• **SET OF TASKS**:
1) Please list every drug named in the notes on cardiovascular disorders below.
2) Extend the notes on cardiovascular disorders below, picking up from their final point.
(Beginning of SELECTED TEXT)
3. Atherosclerosis: Fatty Arteries (p. 243)
   • a. Atherosclerosis (formerly called arteriosclerosis) is narrowing of arteries due to accumulation of cholesterol in plaques beneath inner lining of arteries.
   • b. A diet low in saturated fat and cholesterol is recommended to prevent its onset and development.
   • c. Plaque can cause clot to form on irregular arterial walls.
     • i. If clot remains stationary, it is called a thrombus.
     • ii. If clot is dislodged and moves with blood, it is termed an embolus.
4. Stroke and Heart Attack: Lack of Oxygen
   • a. Both strokes and heart attack are associated with hypertension.
   • b. A stroke or cardiovascular accident (CVA) occurs when a portion of brain dies due to a lack of oxygen. Two causes are:
     • i. a ruptured arteriole from high blood pressure.
     • ii. an embolus blocks blood flow.
   • c. Stroke results in paralysis or death; early symptoms include numbness in hands or face, difficulty speaking, or temporary blindness in one eye.
   • d. Heart attack, also called a myocardial infarction, occurs when a portion of heart dies due to lack of oxygen.
     • i. If coronary artery is partially blocked, one may suffer from angina pectoris, radiating pain in the left arm.
     • ii. Angina is relieved by nitroglycerin which dilates blood vessels.
     • iii. If coronary artery is completely blocked, perhaps by thromboembolism, a heart attack occurs.
5. Dissolving Blood Clots
   • a. Medical treatment for thromboembolism involves dissolving blood clots.
   • b. Two drugs usually used:
     • i. Streptokinase produced by bacteria.
     • ii. tPA (tissue plasminogen activator), produced by genetic engineering but also the body's natural agent.
   • c. Both drugs convert plasminogen found in blood into plasmin, an enzyme that dissolves a blood clot; must be used immediately to prevent permanent damage.
   • d. Aspirin is an anticoagulant given to inhibit the stickiness of platelets; used for angina and thrombolytic stroke.
(End of SELECTED TEXT)
(Beginning of DATA SEGMENT)
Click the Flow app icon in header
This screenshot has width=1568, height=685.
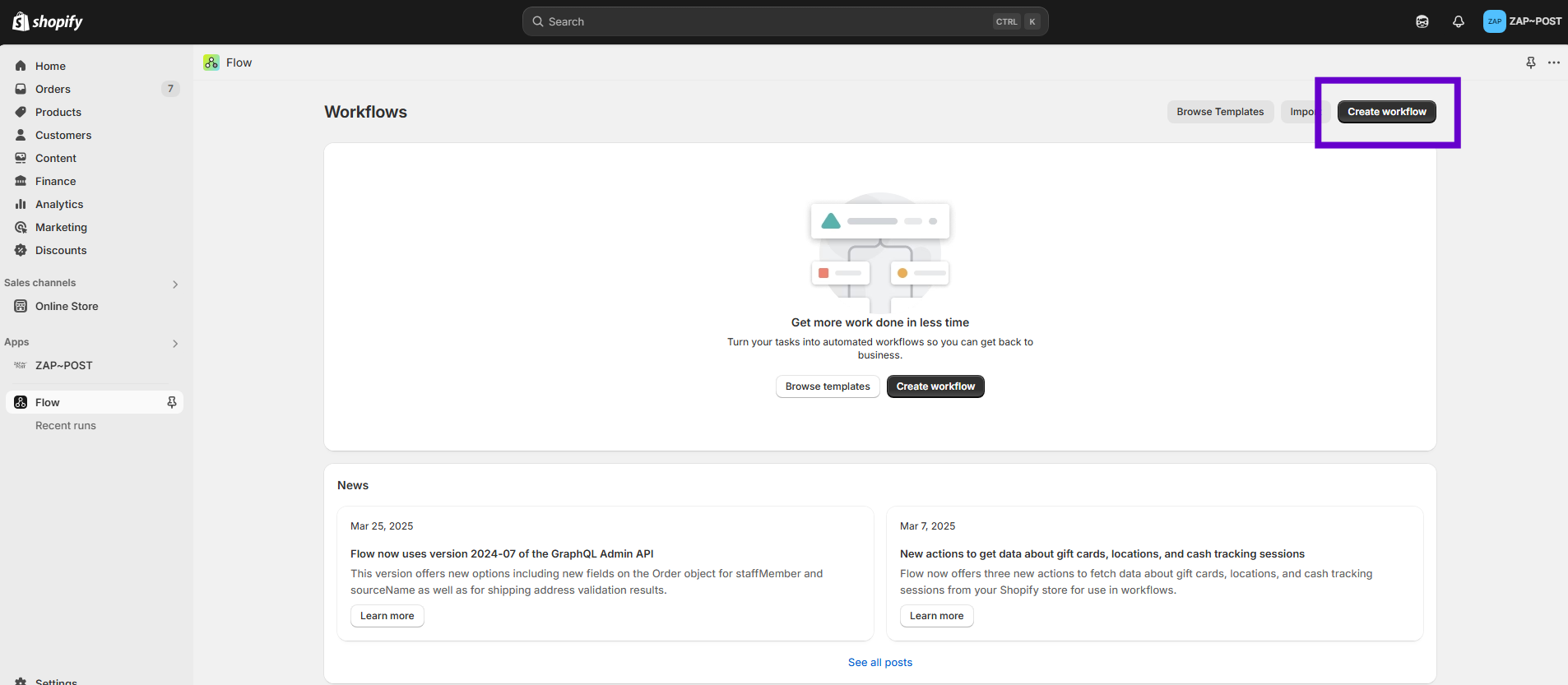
(End of DATA SEGMENT)
• **RESULTS OF THE TASKS**:
1) nitroglycerin, streptokinase, tPA (tissue plasminogen activator), aspirin

2)
6. Clearing Clogged Arteries
   • a. Angioplasty is use of a plastic tube, inserted into an artery and inflated at plaque site to open the vessel; problems include the vessel re-closing due to smooth muscle cells growing in response to the trauma; future gene therapy may involve delivering a virus to site at same time as angioplasty. (Fig. 13.3)
   • b. Coronary bypass surgery involves splicing a segment of another blood vessel to bypass blood around a blocked coronary artery; it may also be possible to use gene therapy to cause new bypass vessels to grow.
7. Donated and Artificial Hearts (p. 246)
   • a. Congestive heart failure occurs when heart can no longer pump blood adequately; blood backs up in heart and lungs.
   • b. Heart donor transplants face two difficulties:
     • i. shortage of donor hearts.
     • ii. donated heart is rejected as foreign organ.
   • c. Alternatives:
     • i. back muscle can be wrapped around a weak heart.
     • ii. cardiac cell transplants involve injecting cardiac muscle cells that will contribute to pumping of heart.
   • d. Artificial hearts attempt to fulfill heart function with machinery.
     • i. Jarvik-7 was first experimental artificial heart; first used on December 2, 1982 with Barney Clark.
     • ii. Newer artificial heart models must overcome problems with continuous reliable power and limited size.
8. Veins: Dilated and Inflamed
   • a. Varicose veins are abnormal and irregular dilations in surface veins.
     • i. Usually found in the lower legs.
     • ii. Varicose veins in the rectum are termed hemorrhoids or piles.
     • iii. Develop when the valves become weak and blood backs up and expands vein; may be aggravated by crossing legs or otherwise constricting blood flow.
   • b. Phlebitis is inflammation of a vein.
     • i. Inflamed deep vessels may cause blood to clot.
     • ii. Resulting embolus may break off and come to rest in lungs; termed pulmonary embolism, it can result in death.